2. OCCUPY CENTRAL, HONG KONG: 500 GBPS
The PopVote DDoS attack was carried out in 2014 and targeted the Hong Kong-based grassroots movement known as Occupy Central. The movement was campaigning for a more democratic voting system.
In response to their activities, attacker(s) sent large amounts of traffic to three of Occupy Central’s web hosting services, as well as two independent sites, PopVote, an online mock election site, and Apple Daily, a news site, neither of which were owned by Occupy Central but openly supported its cause. Presumably, those responsible were reacting to Occupy Central’s pro-democracy message.
The attack barraged servers with packets disguised as legitimate traffic, and was executed with not one, not two, but five botnets. This resulted in peak traffic levels of 500 gigabits per second.
3. CLOUDFLARE: 400 GBPS
In 2014, security provider and content delivery network CloudFlare was slammed by approximately 400 gigabits per second of traffic. The attack was directed at a single CloudFlare customer and targeted servers in Europe and was launched with the help of a vulnerability in the Network Time Protocol (NTP), a networking protocol for computer clock synchronization. Even though the attack was directed at just one of CloudFlare’s customers, it was so powerful that it affected CloudFlare’s own network.
This attack illustrated a technique in which attackers use spoofed source addresses to send mass amounts of NTP servers’ responses to the victim. This is known as “reflection,” since the attacker is able to mirror and amplify traffic.
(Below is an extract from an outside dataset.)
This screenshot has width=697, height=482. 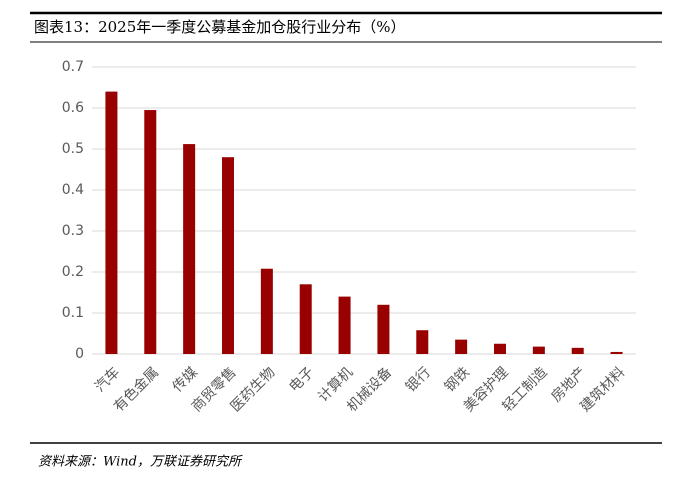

Shortly after the attack, the U.S. Computer Emergency Readiness Team explained NTP Amplification Attacks are, “especially difficult to block” because “responses are legitimate data coming from valid servers.”
4. SPAMHAUS: 300 GBPS
In 2013, a DDoS attack was launched against Spamhaus, a nonprofit threat intelligence provider. Although Spamhaus, as an anti-spam organization, was and is regularly threatened and attacked, this DDoS attack was large enough to knock their website offline, as well as part of their email services.
Like the 2014 attack on CloudFlare mentioned above, this attack utilized reflection to overload Spamhaus’ servers with 300 gigabits of traffic per second.
The attack was traced to a member of a Dutch company named Cyberbunker, who seemingly targeted Spamhaus after it blacklisted Cyberbunker.
5. U.S. BANKS: 60 GBPS
In 2012, not one, not two, but a whopping six U.S. banks were targeted by a string of DDoS attacks. The victims were no small-town banks either: They included Bank of America, JP Morgan Chase, U.S. Bancorp, Citigroup and PNC Bank.
The attack was carried out by hundreds of hijacked servers, which each created peak floods of more than 60 gigabits of traffic per second.
At the time, these attacks were unique in their persistence: Rather than trying to execute one attack and then backing down, the perpetrator(s) barraged their targets with a multitude of methods in order to find one that worked. So, even if a bank was equipped to deal with a few types of DDoS attacks, they were helpless against other types.